An exact copy of the listing is required, with its pictures removed.
+++ DATA FOR THIS EXERCISE +++
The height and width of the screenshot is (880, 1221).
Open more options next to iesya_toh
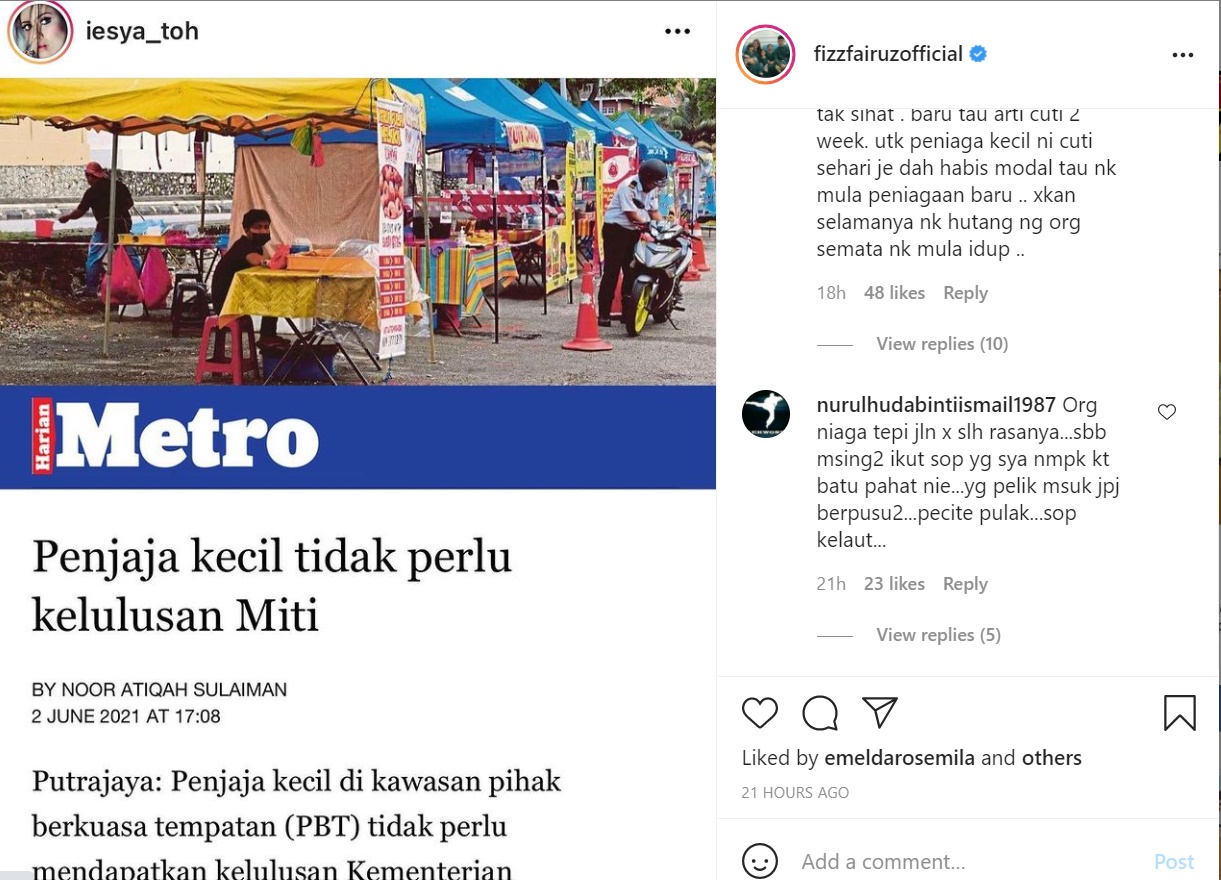(x=678, y=31)
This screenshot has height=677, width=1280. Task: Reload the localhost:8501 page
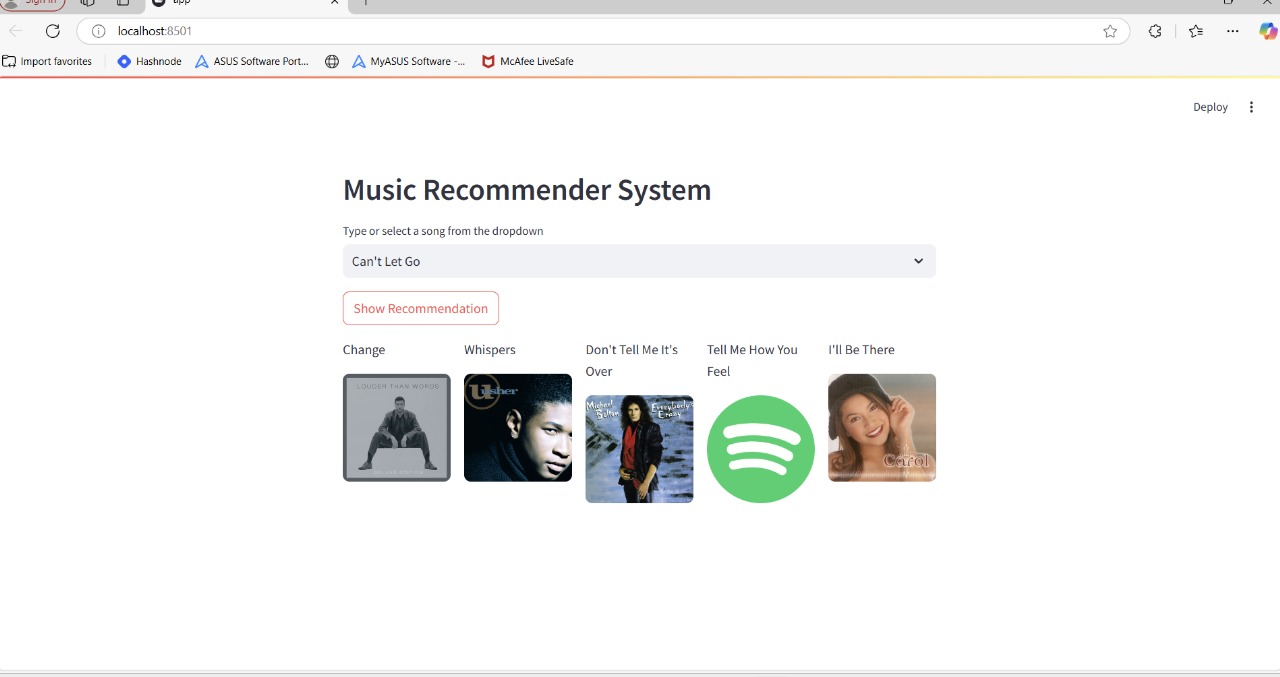coord(52,31)
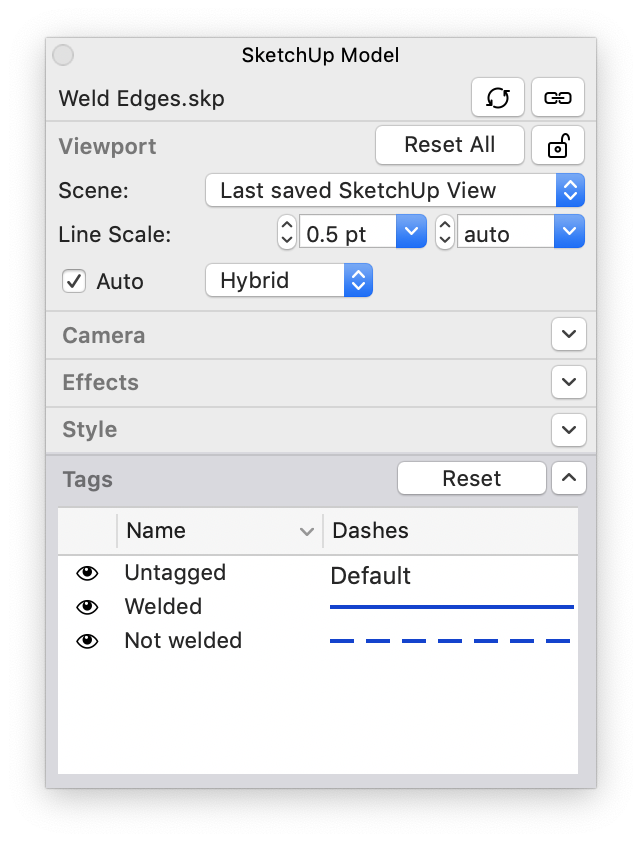The height and width of the screenshot is (842, 642).
Task: Select the solid dash style for Welded
Action: 451,607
+++
### RESULT BELOW
The height and width of the screenshot is (880, 1221).
Open more options next to iesya_toh
(x=678, y=31)
This screenshot has height=677, width=1280. Task: Reload the localhost:8501 page
coord(52,31)
The height and width of the screenshot is (842, 642).
Task: Select the solid dash style for Welded
Action: 451,607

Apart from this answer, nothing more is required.